United States or Yemen ? Vote for the TOP Country of the Week !


Po obiedzie byłem z nim w kawiarni. W ogromnie ciężkich i zawiłych, jak zawsze, frazesach opowiadał mi z tajemniczą miną że mu się zdaje, jakoby Turski miał się do Zaleskiej, a i »ona na to, jak na lato«. Przestrzegał ich nawet żartobliwie słowami bajki: Ostrożnie dzieci, wy się źle bawicie, Dla was jest to igraszką, tu chodzi o życie. Pyszny materyał na wujaszka z tego Polińskiego!
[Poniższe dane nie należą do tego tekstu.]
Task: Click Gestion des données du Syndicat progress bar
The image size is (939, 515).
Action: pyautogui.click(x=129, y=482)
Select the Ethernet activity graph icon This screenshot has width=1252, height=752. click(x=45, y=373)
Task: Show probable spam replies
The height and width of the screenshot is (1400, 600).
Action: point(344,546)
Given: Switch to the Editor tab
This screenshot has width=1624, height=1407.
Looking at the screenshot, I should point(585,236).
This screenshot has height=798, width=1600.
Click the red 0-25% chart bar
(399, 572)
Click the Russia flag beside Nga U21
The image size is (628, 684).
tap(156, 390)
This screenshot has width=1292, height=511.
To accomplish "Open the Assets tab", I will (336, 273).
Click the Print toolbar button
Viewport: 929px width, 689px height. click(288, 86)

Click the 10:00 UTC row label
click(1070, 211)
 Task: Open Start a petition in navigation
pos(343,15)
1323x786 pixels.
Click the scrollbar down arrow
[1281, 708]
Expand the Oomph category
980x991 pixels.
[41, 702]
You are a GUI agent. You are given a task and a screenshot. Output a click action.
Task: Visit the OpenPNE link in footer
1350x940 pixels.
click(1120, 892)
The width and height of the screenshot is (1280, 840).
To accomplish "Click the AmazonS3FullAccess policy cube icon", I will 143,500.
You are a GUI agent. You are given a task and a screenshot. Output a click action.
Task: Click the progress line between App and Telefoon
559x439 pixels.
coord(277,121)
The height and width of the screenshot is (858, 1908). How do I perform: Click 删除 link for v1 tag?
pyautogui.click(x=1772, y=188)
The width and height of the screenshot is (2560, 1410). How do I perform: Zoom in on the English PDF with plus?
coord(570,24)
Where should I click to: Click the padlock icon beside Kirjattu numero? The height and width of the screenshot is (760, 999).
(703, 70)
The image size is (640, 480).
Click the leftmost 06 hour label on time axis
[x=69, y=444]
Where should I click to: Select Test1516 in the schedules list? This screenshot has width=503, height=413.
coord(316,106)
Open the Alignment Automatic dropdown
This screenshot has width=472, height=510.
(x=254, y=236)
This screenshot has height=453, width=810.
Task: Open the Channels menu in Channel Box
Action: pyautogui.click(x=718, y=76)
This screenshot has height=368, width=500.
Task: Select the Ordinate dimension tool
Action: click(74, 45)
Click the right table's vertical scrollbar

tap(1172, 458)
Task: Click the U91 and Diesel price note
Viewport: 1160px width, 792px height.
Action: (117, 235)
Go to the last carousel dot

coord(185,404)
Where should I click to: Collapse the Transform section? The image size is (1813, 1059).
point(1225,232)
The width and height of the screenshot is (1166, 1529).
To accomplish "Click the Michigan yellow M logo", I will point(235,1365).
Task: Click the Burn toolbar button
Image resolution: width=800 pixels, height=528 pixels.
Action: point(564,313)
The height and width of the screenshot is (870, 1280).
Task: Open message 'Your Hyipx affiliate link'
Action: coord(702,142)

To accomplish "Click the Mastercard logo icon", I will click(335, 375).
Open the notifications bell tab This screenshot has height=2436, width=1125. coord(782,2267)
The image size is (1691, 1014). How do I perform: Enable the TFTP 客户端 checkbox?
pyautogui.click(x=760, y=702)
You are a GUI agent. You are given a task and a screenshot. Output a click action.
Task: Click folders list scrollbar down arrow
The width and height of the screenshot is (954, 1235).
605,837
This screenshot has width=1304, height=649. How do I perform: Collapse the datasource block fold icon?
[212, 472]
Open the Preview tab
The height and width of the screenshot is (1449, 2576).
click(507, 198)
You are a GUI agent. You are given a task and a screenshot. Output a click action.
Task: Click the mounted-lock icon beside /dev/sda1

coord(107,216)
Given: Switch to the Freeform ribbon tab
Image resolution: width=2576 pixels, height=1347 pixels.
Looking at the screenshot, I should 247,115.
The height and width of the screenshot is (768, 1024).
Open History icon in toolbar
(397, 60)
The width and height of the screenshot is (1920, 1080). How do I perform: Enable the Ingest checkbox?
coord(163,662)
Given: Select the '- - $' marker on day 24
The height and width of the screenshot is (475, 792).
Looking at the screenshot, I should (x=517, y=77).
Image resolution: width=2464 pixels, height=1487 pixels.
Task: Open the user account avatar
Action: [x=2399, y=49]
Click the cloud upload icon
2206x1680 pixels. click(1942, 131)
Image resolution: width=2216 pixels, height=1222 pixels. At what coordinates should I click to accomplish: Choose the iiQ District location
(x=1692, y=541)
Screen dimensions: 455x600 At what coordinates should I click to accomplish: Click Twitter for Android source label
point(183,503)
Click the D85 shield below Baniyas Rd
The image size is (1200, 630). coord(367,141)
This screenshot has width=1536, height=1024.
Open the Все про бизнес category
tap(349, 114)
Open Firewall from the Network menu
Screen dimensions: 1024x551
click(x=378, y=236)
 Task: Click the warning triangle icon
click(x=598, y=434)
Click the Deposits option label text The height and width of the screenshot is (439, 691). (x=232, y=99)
Tymczasem ona kochała go już wtedy, kiedy jeszcze ledwie się znali, i płakała po nocach i uspokoić się nie mogła, jeśli go przez dzień cały nie widziała. Widziałem dobrze, jak jej był za miłość wdzięczny. Oświadczyli się sobie w dzień wilii, po odejściu Polińskiego, tak jakoś znienacka, że trudnoby powiedzieć, kto właściwie dał początek. Przesiedzieli wtedy razem prawie do rana.

Ale nie, nie, nie... jestem znów silny, zdrów i twardy. Wczoraj wieczór cały spędziłem w kawiarni. Do Zaleskiej nie chciałem, nie mogłem iść; Polińskiego nie było w domu; innych ludzi szukać niepodobna było.

Wreszcie po jedynastej spotkałem Polińskiego: wracał z Folies Bergéres; był zachwycony, bo widział wystawę przepysznych ciał, które przecież nie jemu się dostaną. Ale przeciętny człowiek jest już z urodzenia altruistą i gdy nie ma własnej, cieszy się rozkoszą cudzą.